The rooms in the new intensive care unit are equipped with the best monitors, ventilators, intravenous pumps and beds, hospital officials said.
"The doctors and nurses get really excited about the technology," said Margaret LaBeur, nurse manager in the new intensive care unit. "But the patients really only care about comfort."
The 42 new beds are the key to patient comfort, she said.
The Hill-Rom Totalcare Sport "is the most advanced bed on the market," said Gigi Pusateri, the nurse who will train others on the equipment in the new unit. "It does everything but heat them."
Each one of the $23,000 beds can roll a patient over, fold and rise to bring a person from a lying to a standing position, vibrate and shake to help loosen congestion in a patient's lungs and be used as an X-ray table.
The beds also have built-in pillows and are designed to use air pumped into the bed to adjust the pressure along the bed to make patients more comfortable.
Sunrise also is one of only three hospitals in the West to have Philips IntelliVue MP70 monitors, officials said. The monitors in the new rooms can display up to eight different lines of information, such as a patient's heart and breathing rates. Other monitors in the hospital can show up to six lines of information.
"We're better able to see exactly how a patient is doing," Pusateri said.
The hospital's new intravenous pumps can pump three separate fluids at once, whereas the hospital's other pumps have space for two fluids.
Sunrise's new Nellcor Puritan Bennett 840 Ventilator System is a ventilator that can adjust for resistance in the tube.
And all of the new rooms have computers for the nurses to use, and the sliding glass doors on each room can swing open in an emergency.
The new intensive care unit will also have a mechanical pump and untrafiltration system designed to remove excess fluid, which can collect in lungs or lower limbs.
"The nurses and doctors always want the latest and greatest gizmos and this is it," LaBeur said.

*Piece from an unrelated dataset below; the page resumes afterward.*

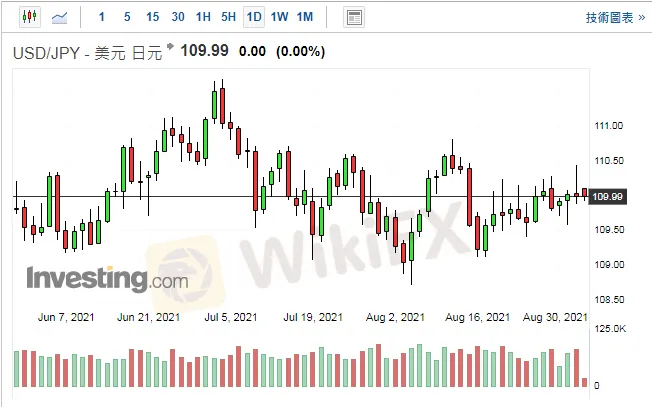
Task: Switch to 5H interval
Action: click(229, 17)
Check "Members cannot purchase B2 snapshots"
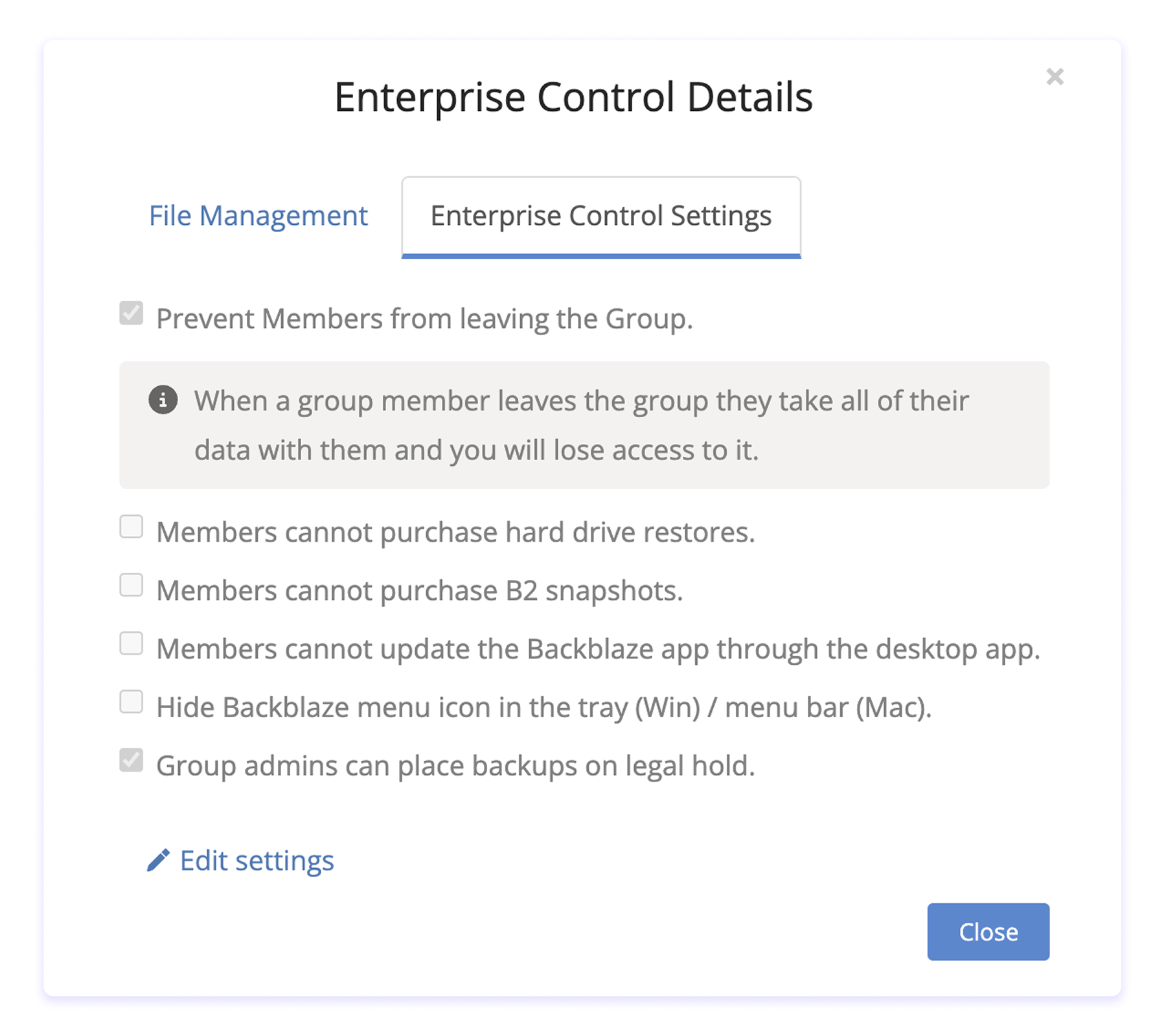1166x1036 pixels. tap(131, 586)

The unit, which was built on top of the new emergency room, will specialize in heart patients but will also take others, she said.
The expansion is part of an ongoing $92.9 million construction plan that includes expanding the Sunrise Children's Hospital and Sunrise Women's Services, which are connected to the main hospital near the intersection of Maryland Parkway and Desert Inn Road.
The 730-bed hospital also plans to renovate the old intensive care unit in stages over the next 12 to 18 months, Dachel said.